A Novel Framework for Complex Dynamic Job-Shop Scheduling (DJSP) using Reinforcement Learning
The low profit margins and highly cyclical nature of the aviation industry and affiliate industries makes the costs associated with delays and the propagation thereof severe, leading to significant research into understanding the root causes and the development of prediction networks, early-warning systems and robust systems. Ground handling agents are unique aviation stakeholders, given the scope of the work they do and the required skillset. Ground handling operations consist of a multitude of intricate and codependent processes, requiring a fleet of specialised equipment and well-trained staff. Given that on-time-performance is one of the key performance indicators for ground handling agents, there is significant interest in designing their operations to prevent delay generation and absorb the effects of incoming delays.
This thesis delves into the world of scheduling using Reinforcement Learning (RL), developing a proof-of-concept for the scheduling of ground handling equipment to flights using RL, a small cog in the larger monitoring, simulation and AI-driven recommendation system being developed for Swissport in the brAIght project.
A Dynamic Job-shop Scheduling Problem (DJSP) formulation of the ground handling equipment (GHE) scheduling task was developed and a custom RL environment developed to generate solutions. Variable instance parameters allow the developed model to be highly customisable. The RL agent was trained and tested using custom-generated instances of various sizes and complexity (for example Figure 1), considering both parallel and sequential process interdependencies are considered, a novelty within the field of the DJSP.
Figure: An example of a test process with 8 subprocesses, three parallel branches, two of which contain sequentially dependent operations.

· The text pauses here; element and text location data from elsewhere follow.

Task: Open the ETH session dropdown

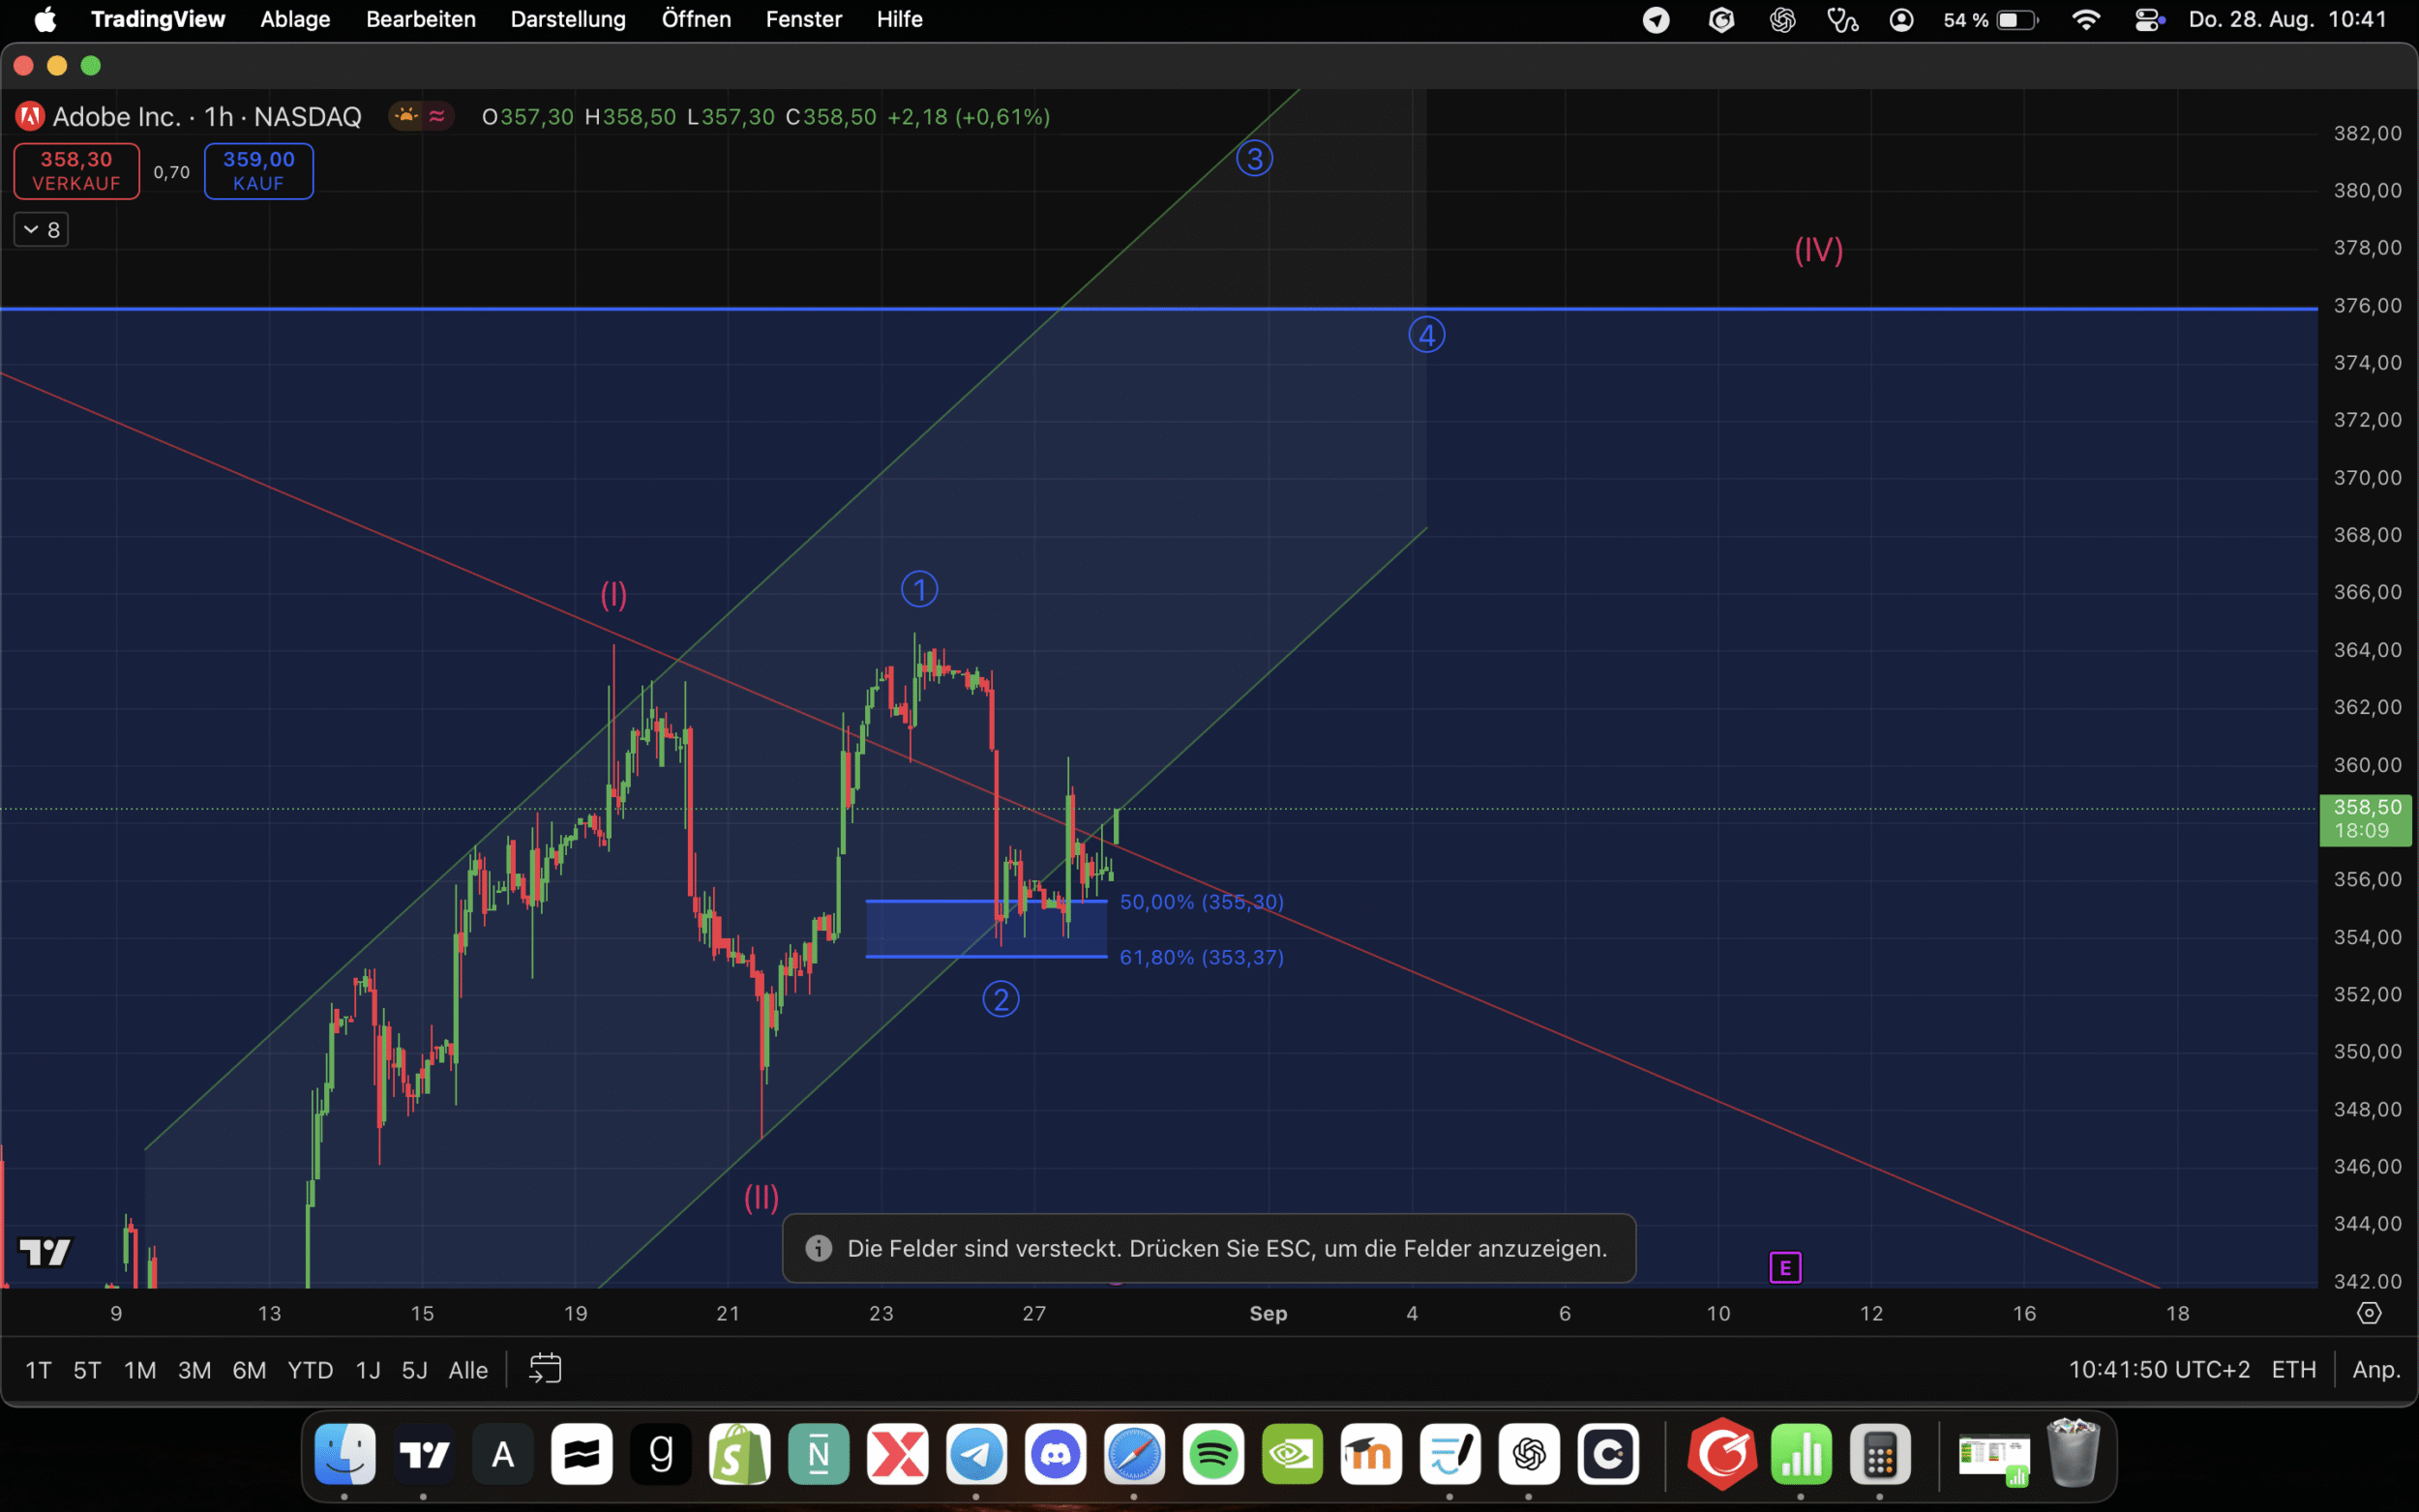Action: coord(2293,1369)
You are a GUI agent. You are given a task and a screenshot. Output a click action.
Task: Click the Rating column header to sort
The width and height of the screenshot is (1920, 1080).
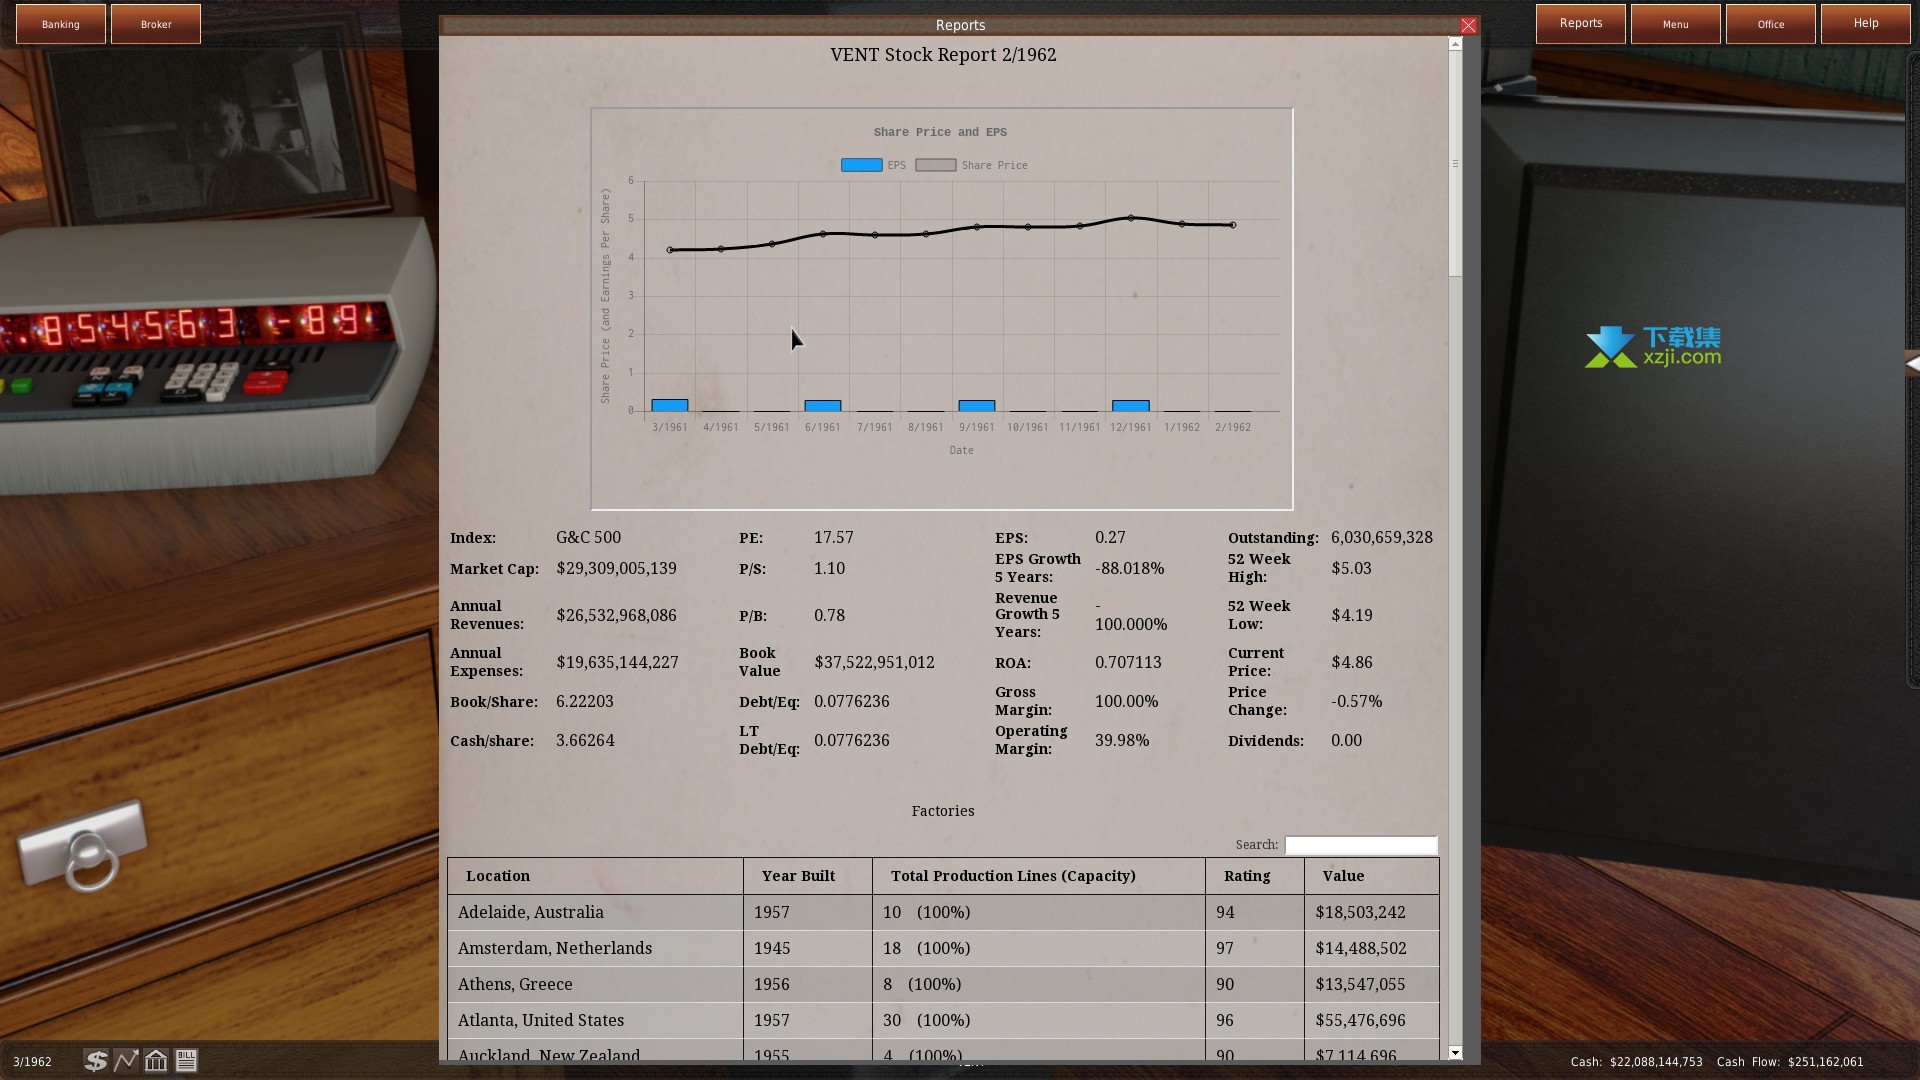(x=1245, y=876)
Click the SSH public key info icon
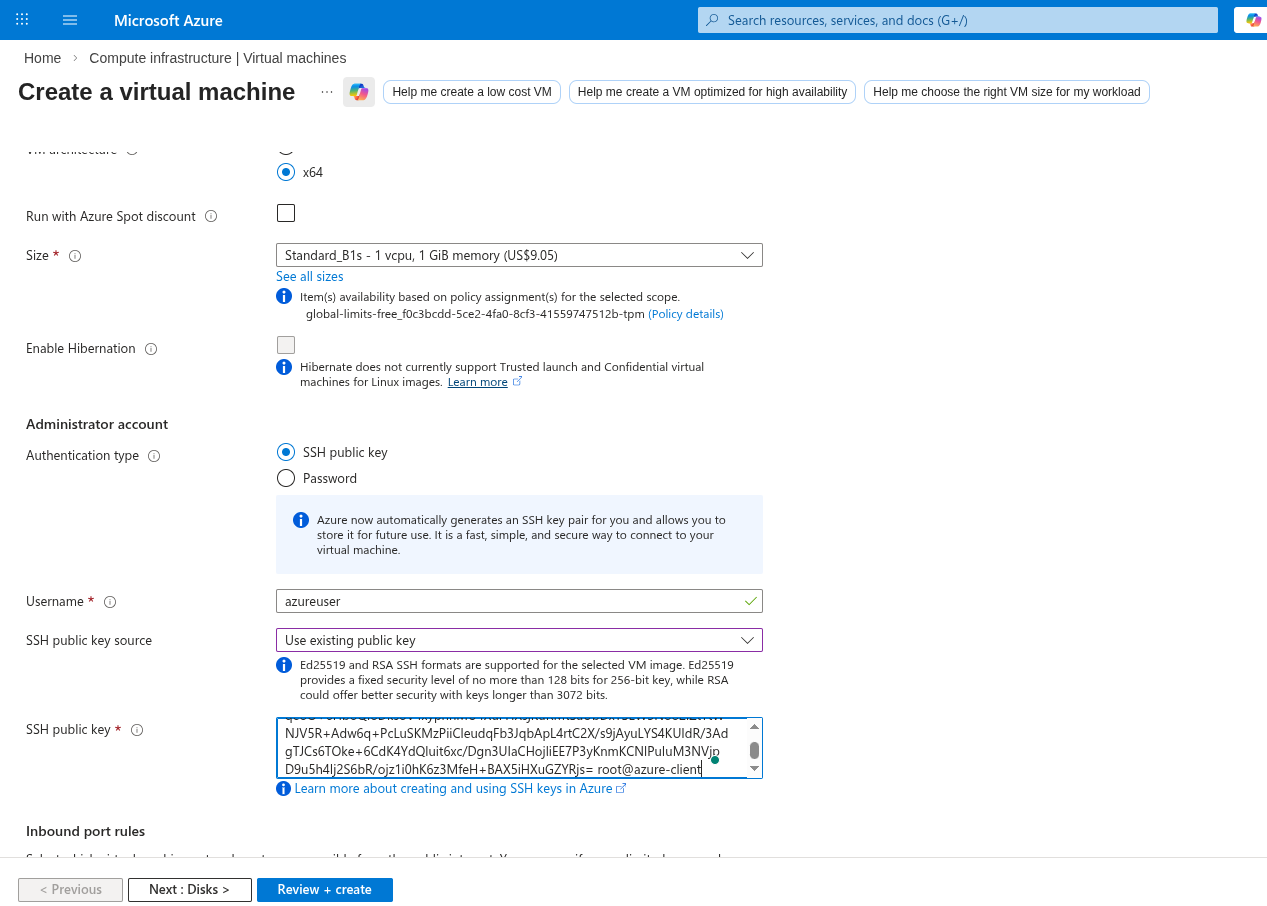The height and width of the screenshot is (906, 1267). pyautogui.click(x=137, y=730)
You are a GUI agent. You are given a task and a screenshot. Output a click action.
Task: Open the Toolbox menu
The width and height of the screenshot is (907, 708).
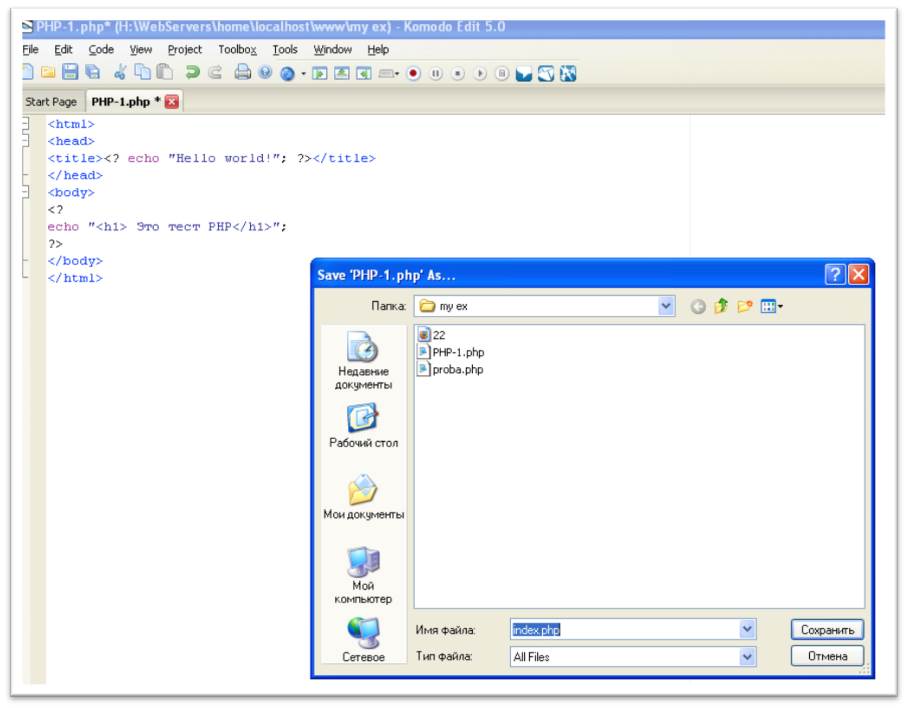[237, 50]
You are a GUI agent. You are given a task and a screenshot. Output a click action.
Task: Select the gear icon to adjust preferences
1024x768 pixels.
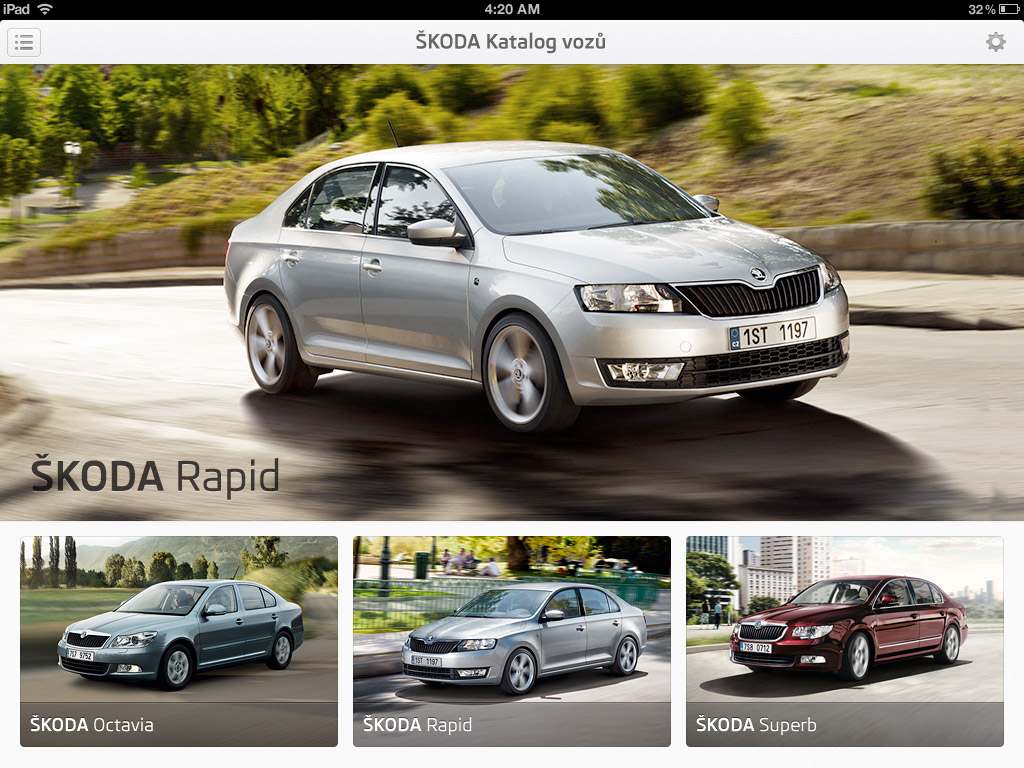click(x=995, y=42)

The RL agent was quickly able to perform simple scheduling tasks, proving the potential of applying RL to the DJSP. While the agent initially struggled to schedule larger and more complex problems in an optimal manner, further development put it on a trajectory of improvement and a detailed analysis of the learning curves and model parameters shed light on areas requiring further work and was able to provide learnings for continued development.